I only had half the pork, so I thought I should halve the ingredients, and I used brown sugar instead of maple sugar. I also didn't use pink salt.

Now, I week later, my pork looks like it did when I started, and not a lot of water got sucked out of it. It's not really firm like I read it should be, but it's still kind of floppy like a non-cured piece of side pork.

Thinking back, I think I halved the salt, but then forgot to halve the rest of the ingredients. Oops. . .

so. . . .can I still save my pork? It doesn't seem to smell bad, so I don't think it's spoiled. Should I take it out and rub another ounce of kosher salt onto it? If I do that, should I pour out the liquid that's in the bag now (which includes some maple syrup)? And then how much longer should I leave it? Another week?

Or should I go ahead and bake it? I'm planning to bake at 100C until it reaches 147-150F (or whatever that is in Celsius).

Posted
I've got a wee bit of a problem with my bacon experiment.

Last Friday, I got my 1kg of side pork, so I promptly put together the ingredients for maple-cured bacon.  I think it's from Charcuterie.

One 5 lb. piece of pork belly, rind on

2 ounces kosher salt

1/4 C. pure Maple syrup

2 t. pink salt (a curing salt, not the Hawain stuff)

1/4 C. Maple sugar (pricey, worth it)

I only had half the pork, so I thought I should halve the ingredients, and I used brown sugar instead of maple sugar. I also didn't use pink salt.

Now, I week later, my pork looks like it did when I started, and not a lot of water got sucked out of it. It's not really firm like I read it should be, but it's still kind of floppy like a non-cured piece of side pork.

Thinking back, I think I halved the salt, but then forgot to halve the rest of the ingredients. Oops. . .

so. . . .can I still save my pork? It doesn't seem to smell bad, so I don't think it's spoiled. Should I take it out and rub another ounce of kosher salt onto it? If I do that, should I pour out the liquid that's in the bag now (which includes some maple syrup)? And then how much longer should I leave it? Another week?

Or should I go ahead and bake it? I'm planning to bake at 100C until it reaches 147-150F (or whatever that is in Celsius).

Well, let me take a shot at it

You have 2268 g of meat ... my % of salt for bacon is 3.75% that would be 80.6 g assuming you use pink salt. pink salt should be 5.922 g for 150 ppm...

your salt amount is 56.7 g.. a bit light... your pink salt is 12 g (6 g per tsp), twice as much as needed. If you take the excess salt added in the pink salt , your salt is probably about 60g. add another 20 g and it probably is "close enough for government work",,, the Pink salt is to much, and I will not offer an opinion as to what to do about that...

Posted

Pink salt isn't a problem since even though the recipe calls for it, prasantrin didn't use it at all.
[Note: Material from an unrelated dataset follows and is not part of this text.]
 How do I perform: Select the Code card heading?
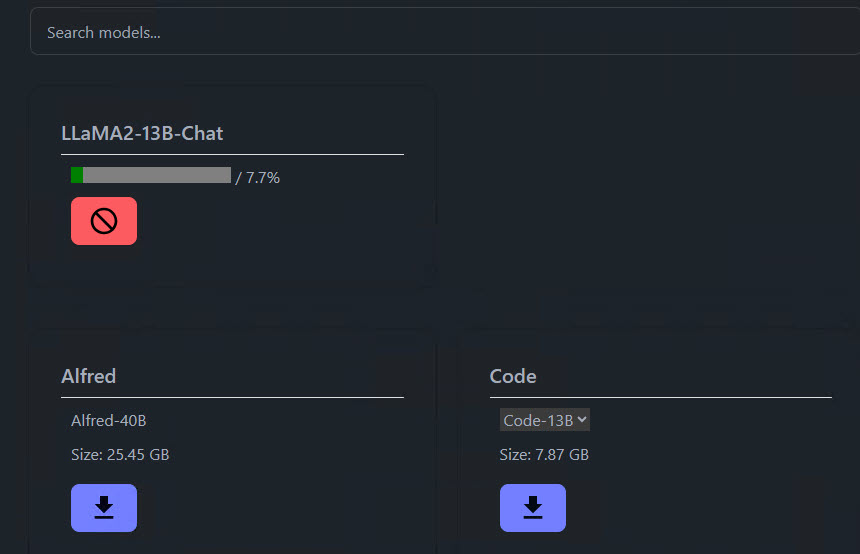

I think the issue is going to be that the bacon will be very sweet. But, even bacon that is too sweet to eat plain has plenty of uses, so I wouldn't stress out about it. Make BLTs and use a very acidic mayonnaise, or chop it up and use it in a sauce (adjusting to taste, obviously).

Chris Hennes
Director of Operations
chennes@egullet.org

Posted

Thanks. I think my real question is. . .

Since I didn't use the appropriate amount of salt, will the side pork really be cured enough to make into bacon? Or am I just going to get some sweet side pork that won't make good bacon?

I think I'm going to go ahead and bake it after I rinse it and let it dry out a bit. I'd rather bake it as is, then leave it another week and potentially have it go bad. Pork is pork, after all!

Posted
Pink salt isn't a problem since even though the recipe calls for it, prasantrin didn't use it at all. I think the issue is going to be that the bacon will be very sweet. But, even bacon that is too sweet to eat plain has plenty of uses, so I wouldn't stress out about it. Make BLTs and use a very acidic mayonnaise, or chop it up and use it in a sauce (adjusting to taste, obviously).